• _What you need to do_
Copy the closing run of lines, from the one with "How do I perform: Click value" through the last line of the listing, exactly and without any pictures.

• _Raw data_

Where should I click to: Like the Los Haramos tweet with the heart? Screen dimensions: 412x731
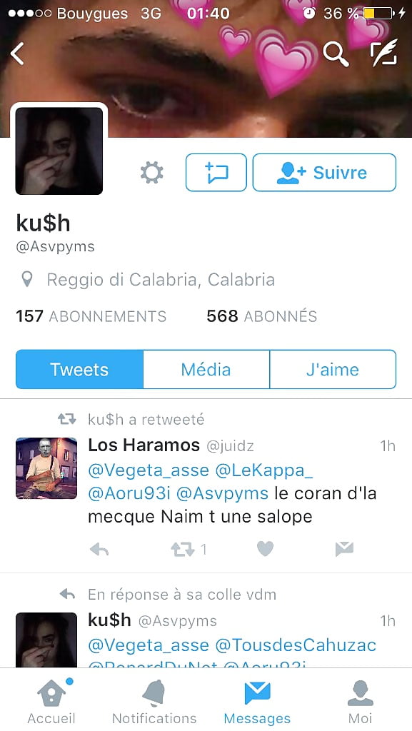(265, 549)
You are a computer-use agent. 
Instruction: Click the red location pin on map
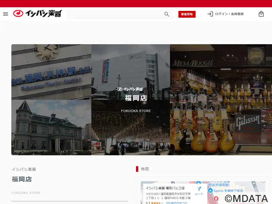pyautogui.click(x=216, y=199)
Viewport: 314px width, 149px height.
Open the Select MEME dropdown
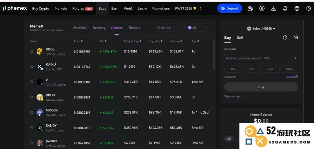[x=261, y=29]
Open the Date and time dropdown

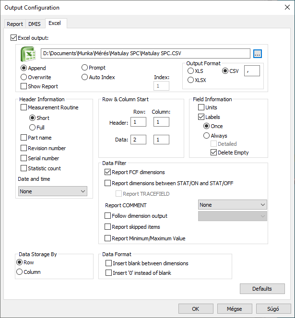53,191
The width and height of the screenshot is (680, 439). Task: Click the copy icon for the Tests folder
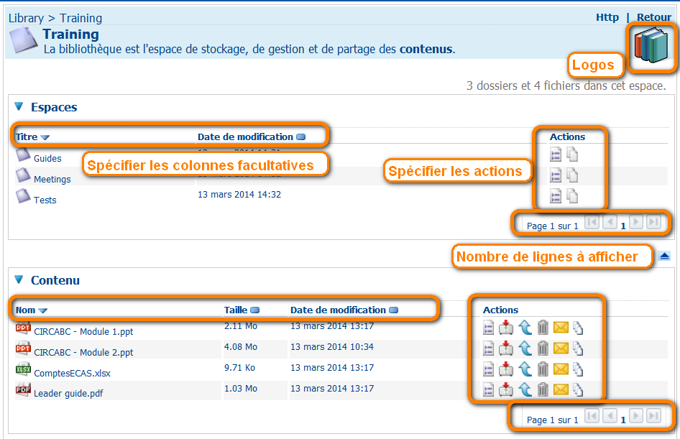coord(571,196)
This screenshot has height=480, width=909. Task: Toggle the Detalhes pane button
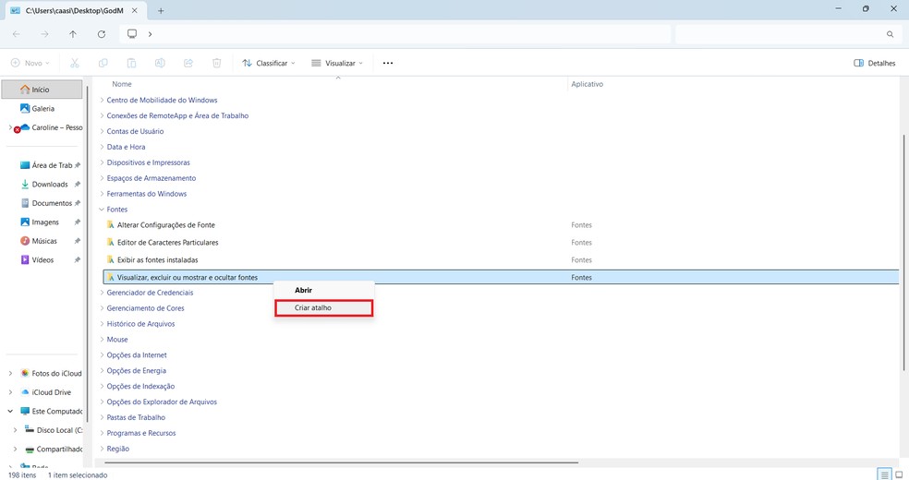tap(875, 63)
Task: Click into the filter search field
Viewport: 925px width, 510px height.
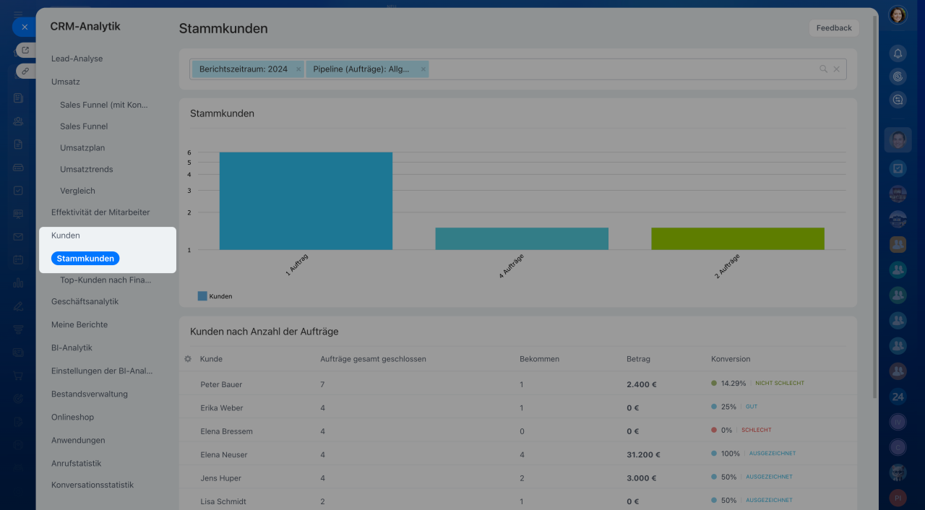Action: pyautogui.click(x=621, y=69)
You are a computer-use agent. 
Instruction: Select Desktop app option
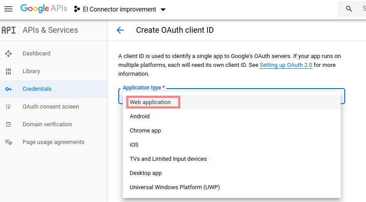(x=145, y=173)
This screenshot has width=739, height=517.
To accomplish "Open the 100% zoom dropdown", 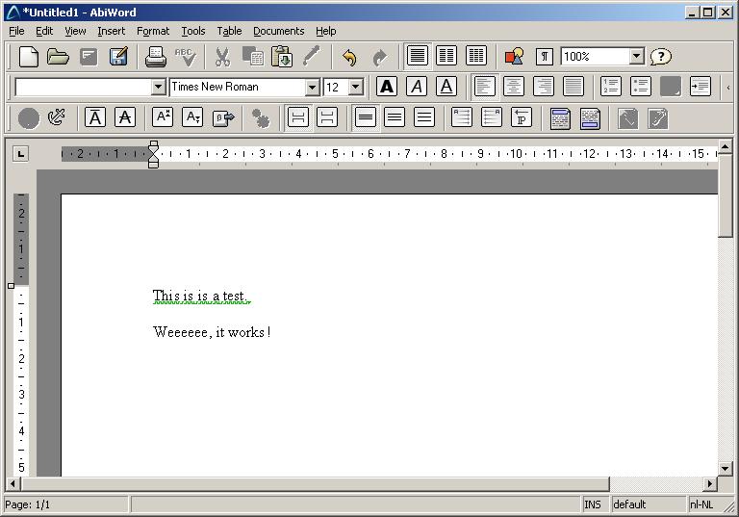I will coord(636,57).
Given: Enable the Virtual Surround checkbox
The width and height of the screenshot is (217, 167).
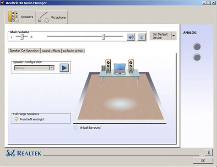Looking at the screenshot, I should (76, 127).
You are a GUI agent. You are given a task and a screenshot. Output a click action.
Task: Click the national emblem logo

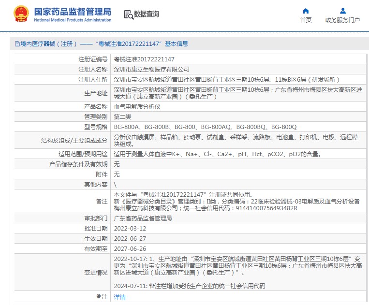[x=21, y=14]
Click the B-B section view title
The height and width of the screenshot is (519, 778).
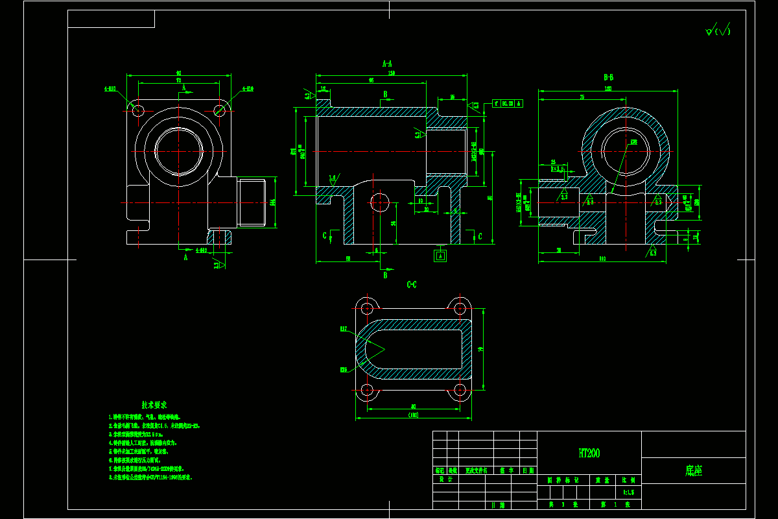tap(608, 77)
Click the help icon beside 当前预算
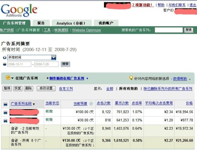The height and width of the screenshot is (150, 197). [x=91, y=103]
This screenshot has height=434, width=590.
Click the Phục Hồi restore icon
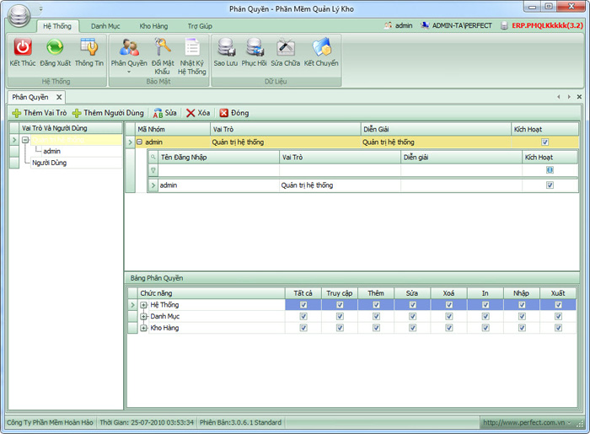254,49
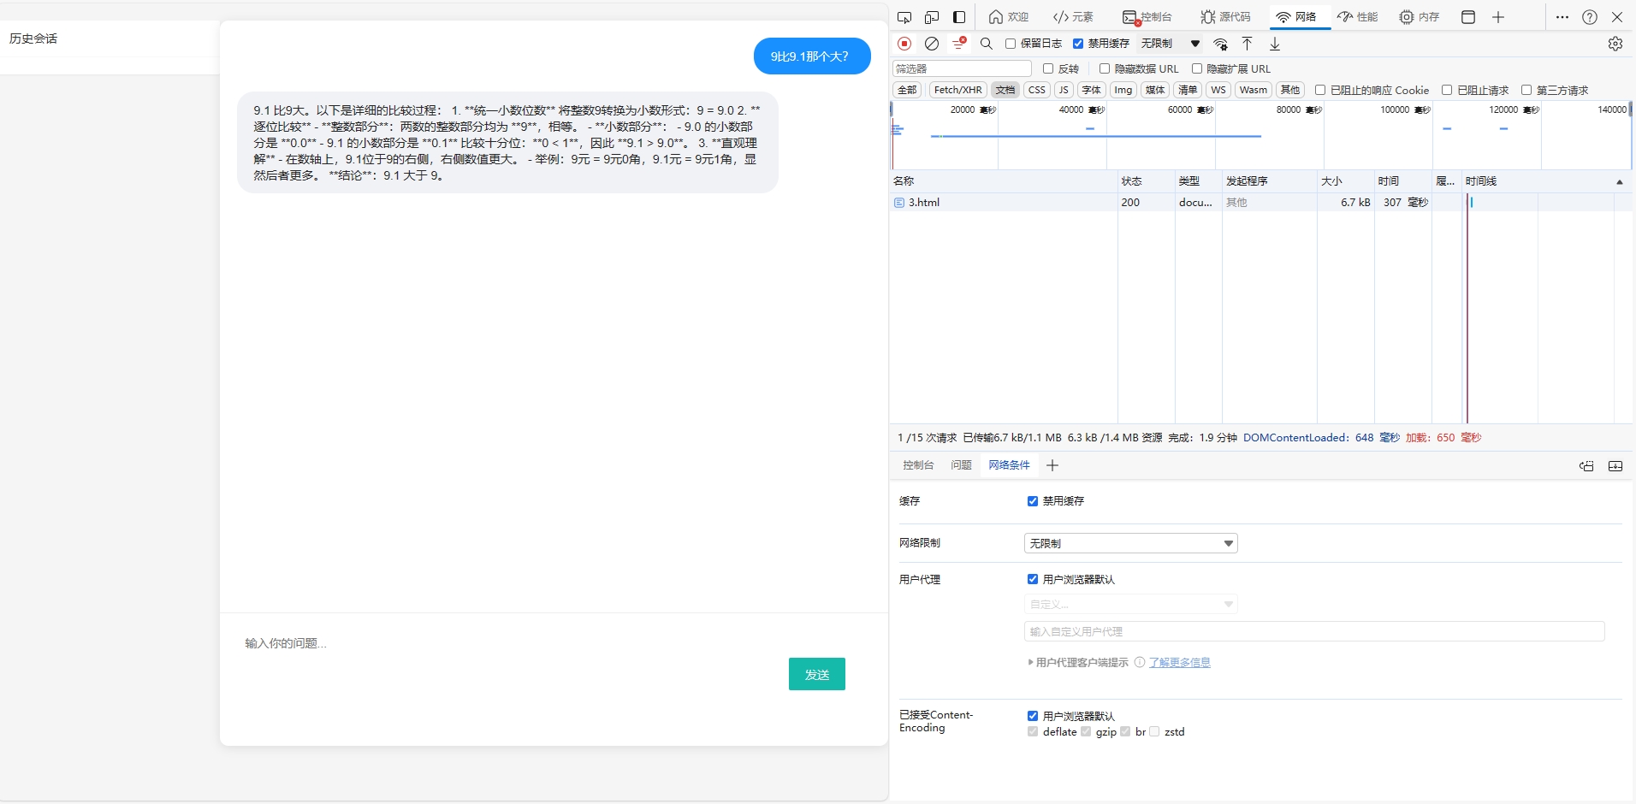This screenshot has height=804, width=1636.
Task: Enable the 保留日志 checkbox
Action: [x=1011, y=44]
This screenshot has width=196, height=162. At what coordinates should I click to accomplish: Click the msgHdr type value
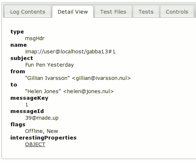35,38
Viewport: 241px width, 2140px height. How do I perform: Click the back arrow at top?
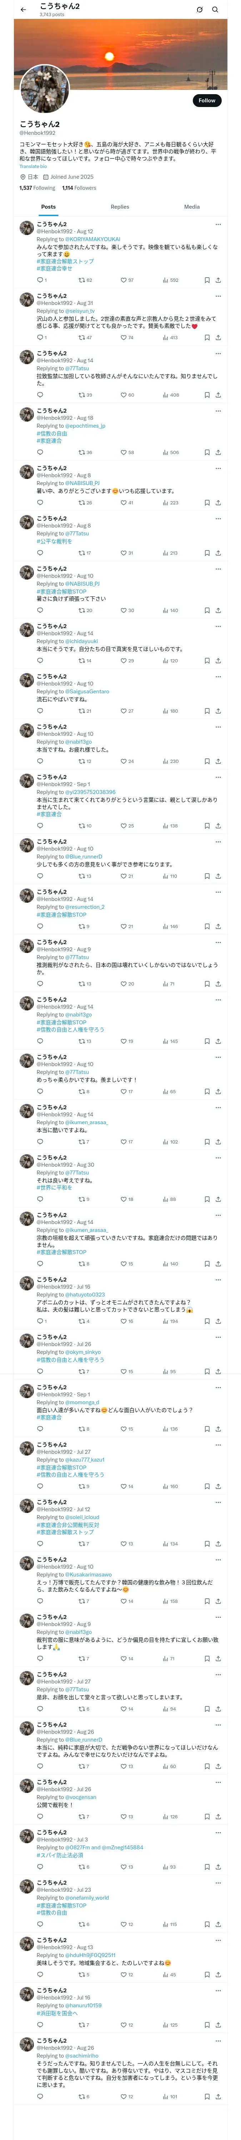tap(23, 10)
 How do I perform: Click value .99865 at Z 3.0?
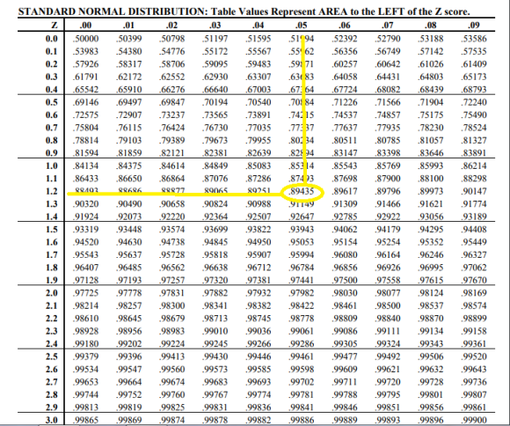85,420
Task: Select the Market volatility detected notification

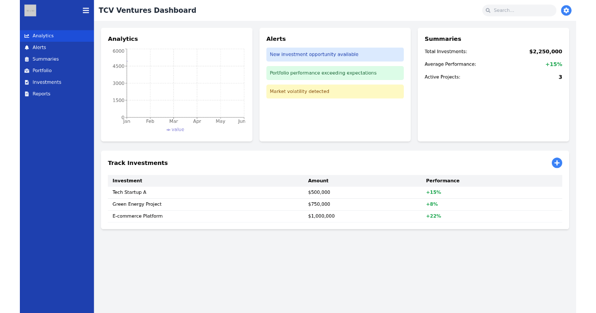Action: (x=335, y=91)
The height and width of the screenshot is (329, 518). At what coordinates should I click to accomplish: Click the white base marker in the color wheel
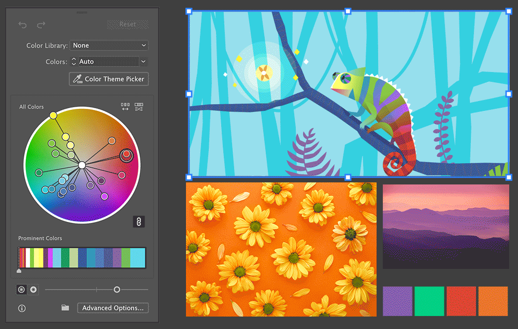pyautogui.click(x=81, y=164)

• _Your solution_
 How do I perform: Click value .99865 at Z 3.0?
85,420
Task: Select the Market volatility detected notification

Action: (x=335, y=91)
The height and width of the screenshot is (329, 518). At what coordinates should I click to accomplish: Click the white base marker in the color wheel
pyautogui.click(x=81, y=164)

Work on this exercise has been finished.